There's also a slightly whimsical-looking dress shop called Clouds, and a craft shop called The Busy Bee, where you can buy things to do on a wet afternoon, other than looking at porn on the internet: a build-your-own-Victorian-cart kit, for example. The greengrocer's is called Alan's Apple. There's a sign telling you not to come in unless you're smiling, so I've never been in, but I'll bet it's good value. There's also another sign saying: "Squeeze your own or let Alan do it for you."

The fish and chip shop, The Cod Father, is award-winning, and there's a deli called Mangetout, where I was given a sandwich simply because it was unsold and they were about to close, an act of generosity that caused the question to swim into my head: what becomes of all the other millions of unsold sandwiches?

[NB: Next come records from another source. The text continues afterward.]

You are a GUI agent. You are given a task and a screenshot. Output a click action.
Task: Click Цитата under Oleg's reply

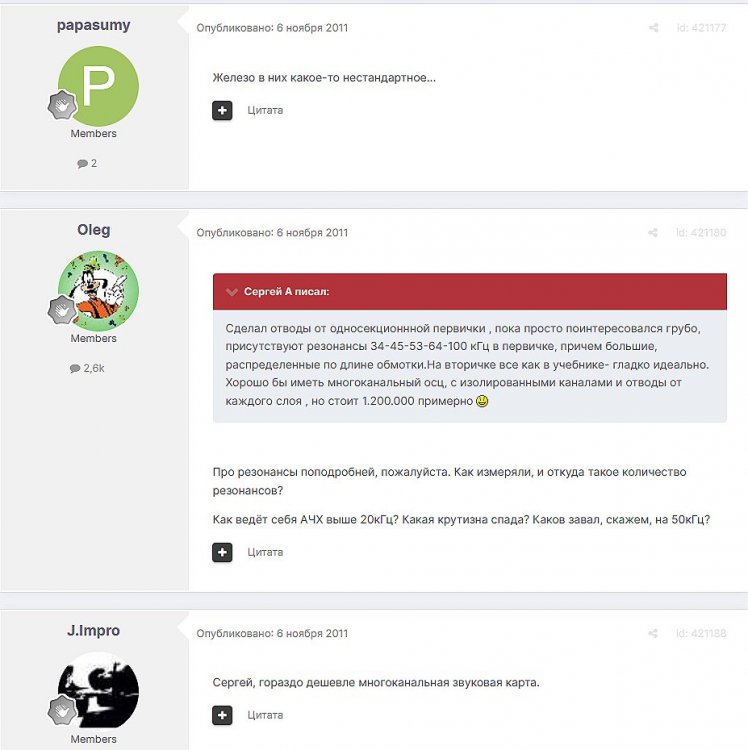click(x=265, y=552)
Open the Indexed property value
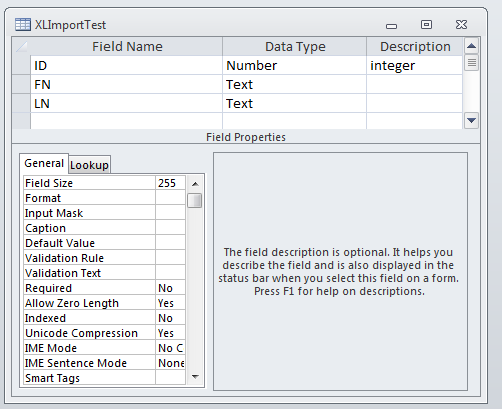This screenshot has height=409, width=502. click(x=170, y=318)
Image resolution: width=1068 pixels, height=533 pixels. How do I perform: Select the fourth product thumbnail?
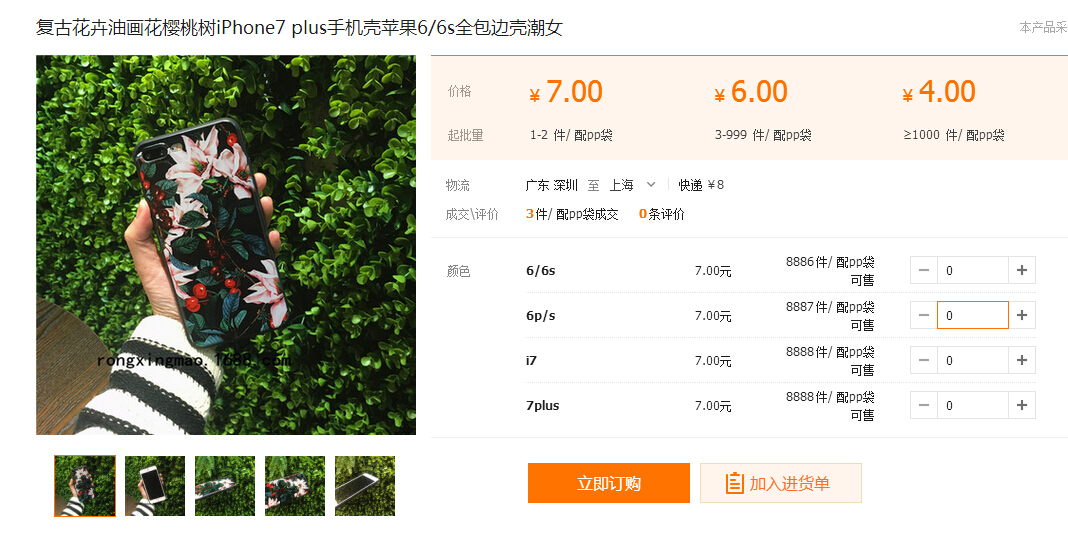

In Kingsbridge, you can always see the time, thanks to the clock on the town hall, and my latest novel, The Necropolis Railway, is prominently displayed in the Harbour Bookshop. It would be asking too much for Kingsbridge to have retained its branch line, along which 25 tons of crabs every week used to start their journey to Billingsgate, but that leaves all the more for my sons to catch from the harbour wall. There are plenty of marine stores and boatyards, but they have a cluttered, utilitarian look. There's no direct equation between riches and messing about in boats, as in nearby Salcombe, where the shopkeepers' signs archly say "Gone Fishing" instead of closed. Gone to count their money, more like. Salcombe is really Fulham on Sea, whereas Kingsbridge is just itself, and you can't say that of many British towns any more.